**PROBLEM STATEMENT**
Please copy out the entries below exactly, beginning with the line that contains "This screenshot has height=377, width=768." and ending with the line that contains "Viewport: 1416px width, 764px height.", and include nothing outside that span.
### SOURCE MATERIAL
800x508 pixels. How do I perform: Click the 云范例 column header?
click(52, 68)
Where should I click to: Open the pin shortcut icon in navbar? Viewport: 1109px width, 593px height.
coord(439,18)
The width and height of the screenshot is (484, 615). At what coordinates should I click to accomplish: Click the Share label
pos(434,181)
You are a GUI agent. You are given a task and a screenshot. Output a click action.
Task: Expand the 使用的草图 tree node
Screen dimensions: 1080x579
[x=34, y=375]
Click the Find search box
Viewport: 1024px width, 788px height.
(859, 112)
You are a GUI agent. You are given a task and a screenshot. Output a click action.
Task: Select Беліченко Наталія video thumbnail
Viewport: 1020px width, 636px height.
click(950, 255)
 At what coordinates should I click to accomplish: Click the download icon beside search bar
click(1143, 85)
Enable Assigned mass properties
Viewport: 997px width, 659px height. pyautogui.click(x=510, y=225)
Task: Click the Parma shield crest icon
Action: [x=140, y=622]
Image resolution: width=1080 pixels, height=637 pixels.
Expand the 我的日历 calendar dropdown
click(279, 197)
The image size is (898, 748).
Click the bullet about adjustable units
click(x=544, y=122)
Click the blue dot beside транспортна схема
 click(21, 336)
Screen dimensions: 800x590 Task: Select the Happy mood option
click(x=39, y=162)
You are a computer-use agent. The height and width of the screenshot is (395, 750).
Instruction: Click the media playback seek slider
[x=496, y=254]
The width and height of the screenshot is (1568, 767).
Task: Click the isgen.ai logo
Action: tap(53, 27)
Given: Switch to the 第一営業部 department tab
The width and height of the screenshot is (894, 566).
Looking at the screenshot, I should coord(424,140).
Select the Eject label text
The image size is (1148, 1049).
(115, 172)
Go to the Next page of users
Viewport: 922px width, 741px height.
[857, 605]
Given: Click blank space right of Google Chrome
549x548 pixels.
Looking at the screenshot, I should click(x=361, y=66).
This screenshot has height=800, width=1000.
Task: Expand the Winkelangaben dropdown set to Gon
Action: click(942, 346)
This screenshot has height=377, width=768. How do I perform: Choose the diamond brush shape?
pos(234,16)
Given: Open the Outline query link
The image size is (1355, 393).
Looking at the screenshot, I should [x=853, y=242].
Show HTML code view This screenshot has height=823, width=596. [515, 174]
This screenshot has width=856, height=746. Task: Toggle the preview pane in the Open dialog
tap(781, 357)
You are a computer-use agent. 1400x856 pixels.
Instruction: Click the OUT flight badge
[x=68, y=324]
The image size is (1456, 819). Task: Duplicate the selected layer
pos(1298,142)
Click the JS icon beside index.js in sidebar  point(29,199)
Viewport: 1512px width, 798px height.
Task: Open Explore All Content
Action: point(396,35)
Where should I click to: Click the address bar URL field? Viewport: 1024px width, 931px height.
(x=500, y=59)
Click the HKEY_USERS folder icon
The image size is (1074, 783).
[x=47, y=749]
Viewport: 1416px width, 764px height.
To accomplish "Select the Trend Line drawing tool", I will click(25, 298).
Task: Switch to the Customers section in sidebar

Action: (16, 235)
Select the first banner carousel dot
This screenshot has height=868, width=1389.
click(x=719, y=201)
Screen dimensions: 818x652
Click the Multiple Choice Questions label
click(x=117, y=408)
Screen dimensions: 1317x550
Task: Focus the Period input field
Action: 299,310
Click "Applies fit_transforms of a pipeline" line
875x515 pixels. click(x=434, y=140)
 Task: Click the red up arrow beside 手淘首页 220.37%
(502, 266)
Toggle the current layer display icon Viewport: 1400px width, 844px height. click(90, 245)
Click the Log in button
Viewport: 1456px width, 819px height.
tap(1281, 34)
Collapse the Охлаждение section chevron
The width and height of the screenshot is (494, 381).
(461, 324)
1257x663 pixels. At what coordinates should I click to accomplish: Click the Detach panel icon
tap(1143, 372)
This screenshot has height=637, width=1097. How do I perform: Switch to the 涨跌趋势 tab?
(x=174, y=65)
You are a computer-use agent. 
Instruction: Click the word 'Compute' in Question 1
######
**WRITTEN SOLUTION**
This screenshot has height=377, width=768. How do I perform: Choose the diamond brush shape?
pos(234,16)
Given: Open the Outline query link
The image size is (1355, 393).
Looking at the screenshot, I should [x=853, y=242].
Show HTML code view This screenshot has height=823, width=596. [515, 174]
This screenshot has width=856, height=746. Task: Toggle the preview pane in the Open dialog
tap(781, 357)
You are a computer-use agent. 1400x856 pixels.
Instruction: Click the OUT flight badge
[x=68, y=324]
The image size is (1456, 819). Task: Duplicate the selected layer
pos(1298,142)
Click the JS icon beside index.js in sidebar  point(29,199)
Viewport: 1512px width, 798px height.
Task: Open Explore All Content
Action: point(396,35)
Where should I click to: Click the address bar URL field? Viewport: 1024px width, 931px height.
(x=500, y=59)
Click the HKEY_USERS folder icon
The image size is (1074, 783).
[x=47, y=749]
Viewport: 1416px width, 764px height.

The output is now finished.